An unprecedented compromise of a Brazilian bank’s operations has been discovered by security researchers, with all 36 domains including DNS and corporate email under the control of attackers.
Security engineers at industry firm Kaspersky Lab have revealed details of a stunning, sweeping compromise of an unnamed Brazilian bank’s core cyberinfrastructure.
According to researchers, the attack took place on a weekend in October, specifically the Saturday, October 22, 2016. The attack took place over about five hours after hackers compromised the bank’s DNS hosting service using sophisticated targeted attacks. From here, the attackers managed to transfer all 36 of the bank’s domains to fraudulent websites. These rogue websites, purporting to be the bank’s official domains, used free HTTPS certificates from Let’s Encrypt, a free Certificate Authority, to display valid SSL credentials. With the compromise, the criminals were able to steal and siphon customers’ credentials – usernames and passwords – when entered into the faux websites’ login fields.
In breathtaking scale, all 36 domains of the bank, including online banking, mobile banking, financing, acquisitions, point-of-sale systems and more were under the attackers’ control.
“All domains, including corporate domains, were in control of the bad guy,” stated Kaspersky Lab researcher Fabio Assolini. A native Brazilian, Assolini also confirmed that the unnamed multinational bank operates around 500 branches in Brazil, the U.S., Argentina and Grand Cayman, serving 5 million customers with $25 billion in assets.

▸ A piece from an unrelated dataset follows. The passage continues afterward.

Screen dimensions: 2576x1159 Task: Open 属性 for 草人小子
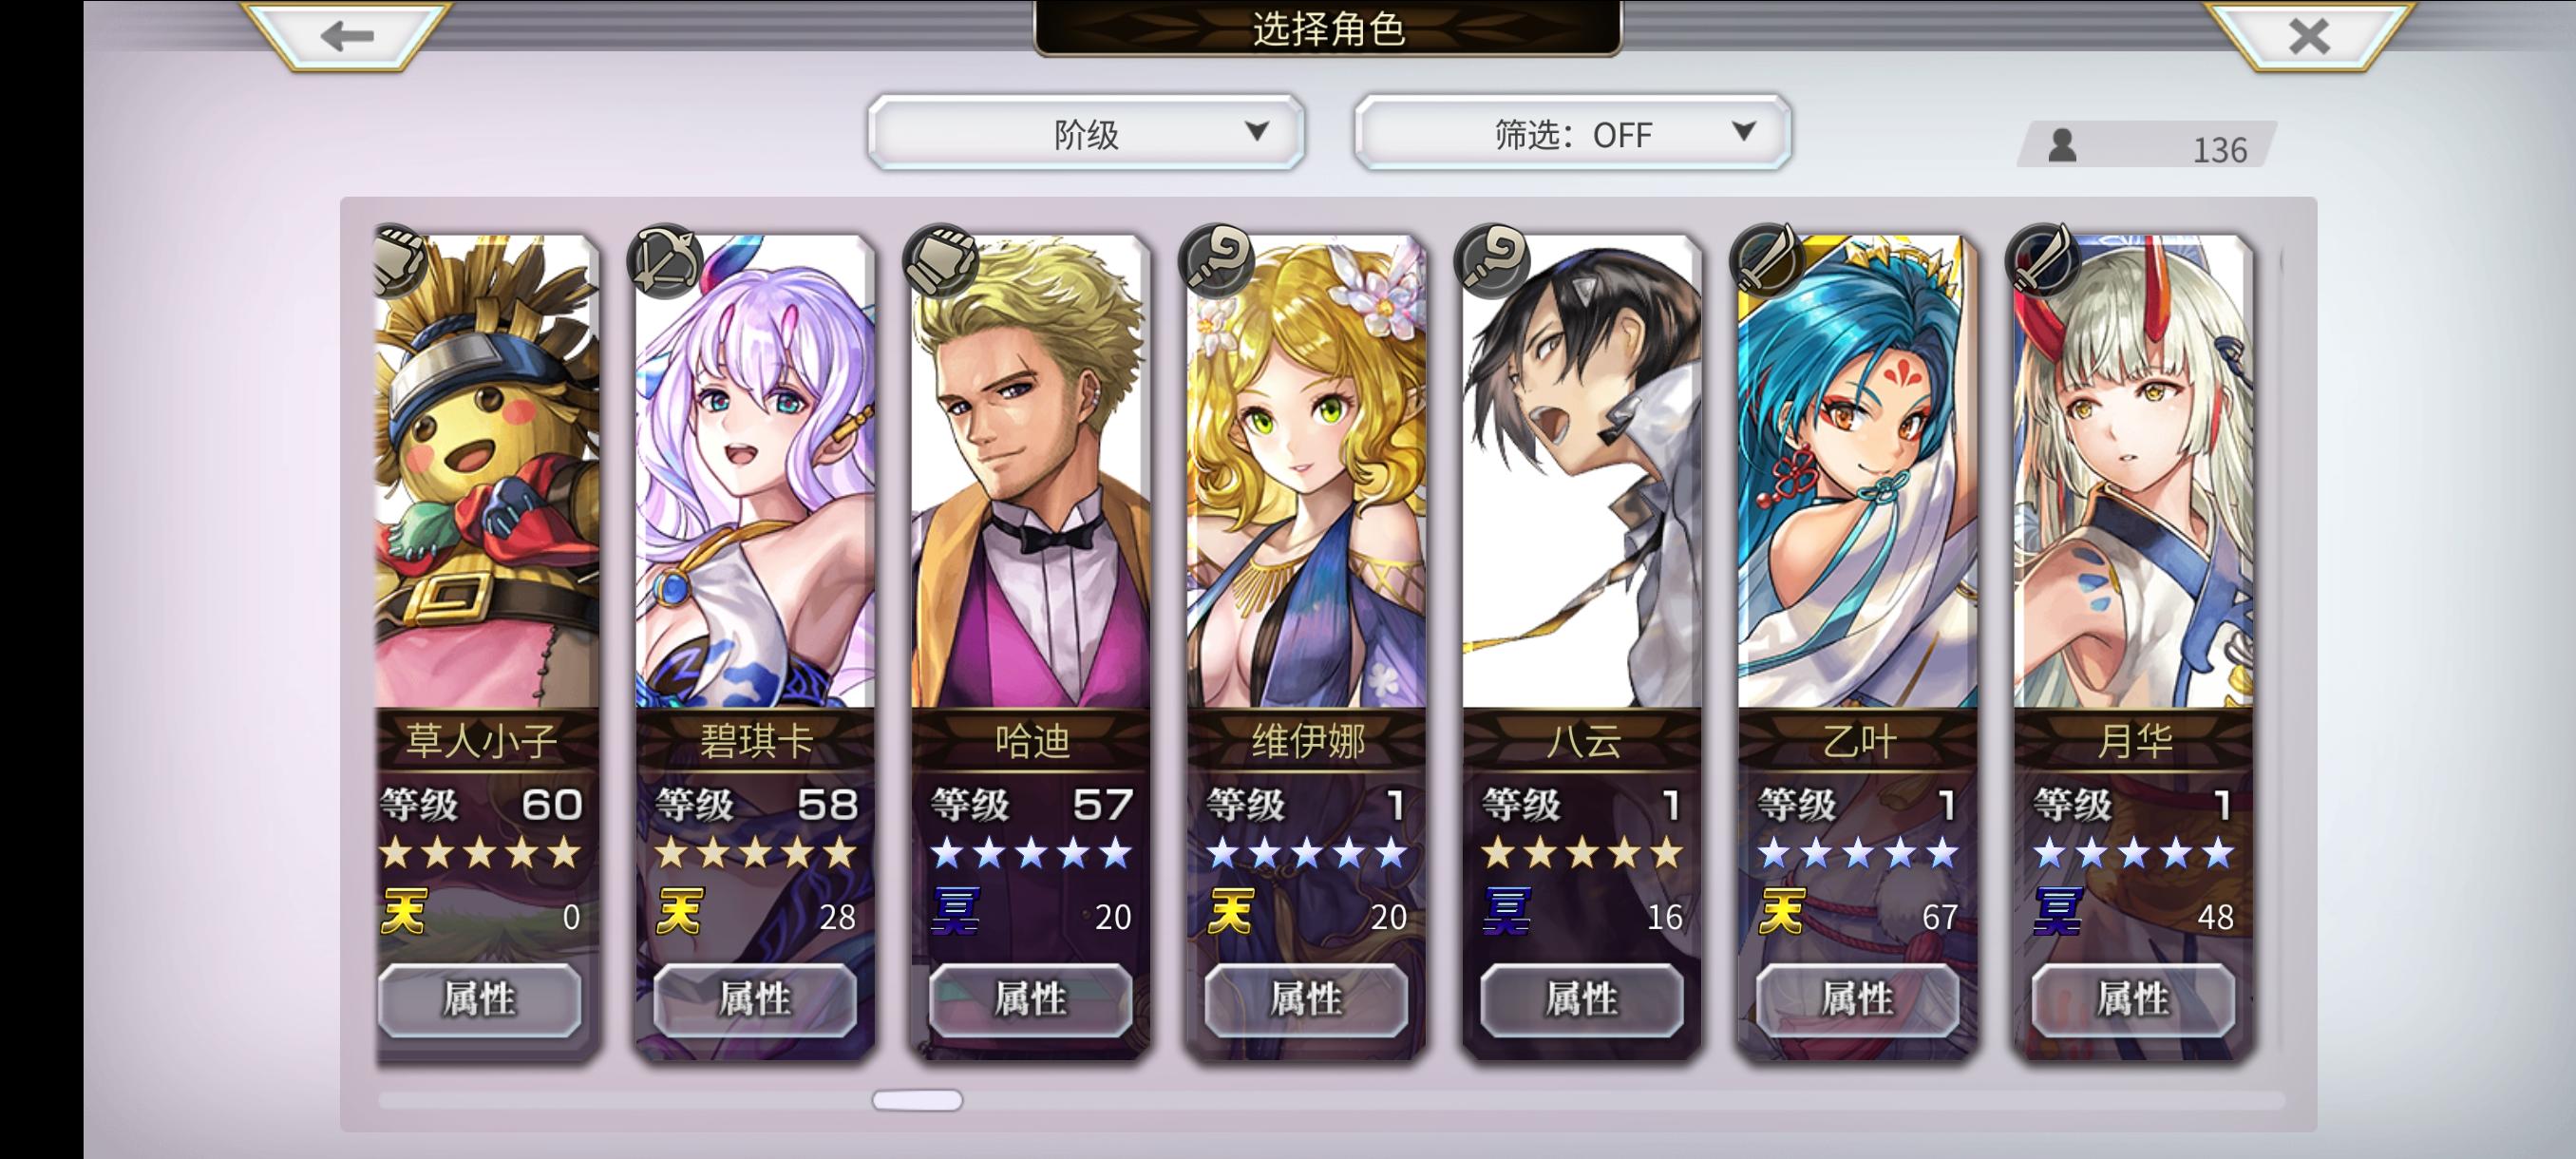point(479,999)
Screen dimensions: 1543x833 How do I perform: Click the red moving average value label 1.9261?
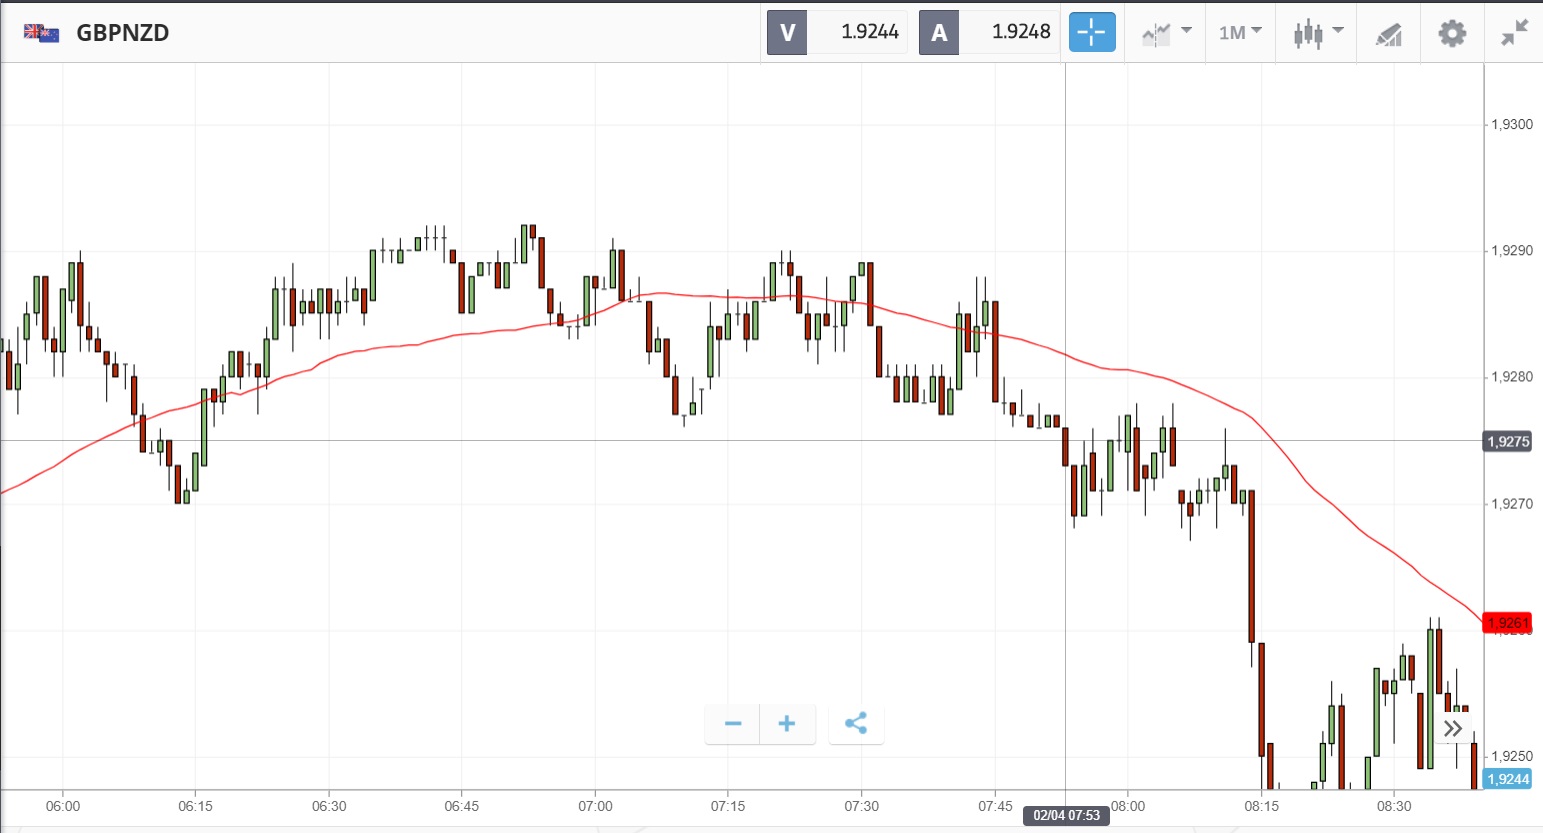click(1507, 623)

Dissecting the malware, researchers found eight separate modules including credential-stealing modules for Microsoft Exchange, Thunderbird and the local address book, as well as internet banking control and decryption modules. One of the modules, called Avenger, was discovered to be a legitimate penetration testing tool used to kill rootkits, reverse-engineered to remove security products on targeted and compromised machines. Altogether, researchers were able to locate up to nine other banks around the world that were targeted and compromised by hackers, using Avenger.
“The bad guys wanted to use that opportunity to hijack operations of the original bank but also drop malware with the capacity to steal money from banks of other countries,” added Kaspersky Lab researcher Dmitry Bestuzhev.

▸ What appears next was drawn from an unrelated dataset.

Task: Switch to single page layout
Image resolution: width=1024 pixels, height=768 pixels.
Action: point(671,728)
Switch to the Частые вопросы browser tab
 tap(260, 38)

Ultimately, the rapid development and deployment of malware planted enough red flags for security staff to get the original DNS credentials resorted to the bank. Still, the incident is a telling real-world example of just how vulnerable banks and its employees can be.
“Imagine if one employee is phished and the attackers had access to the DNS tables, man that would be very bad,” Bestuzhev said. “If DNS was under control of the criminals, you’re screwed.”
The researchers added that the bank could have avoided the sweeping compromise if it had enabled two-factor authentication to securer its DNS infrastructure.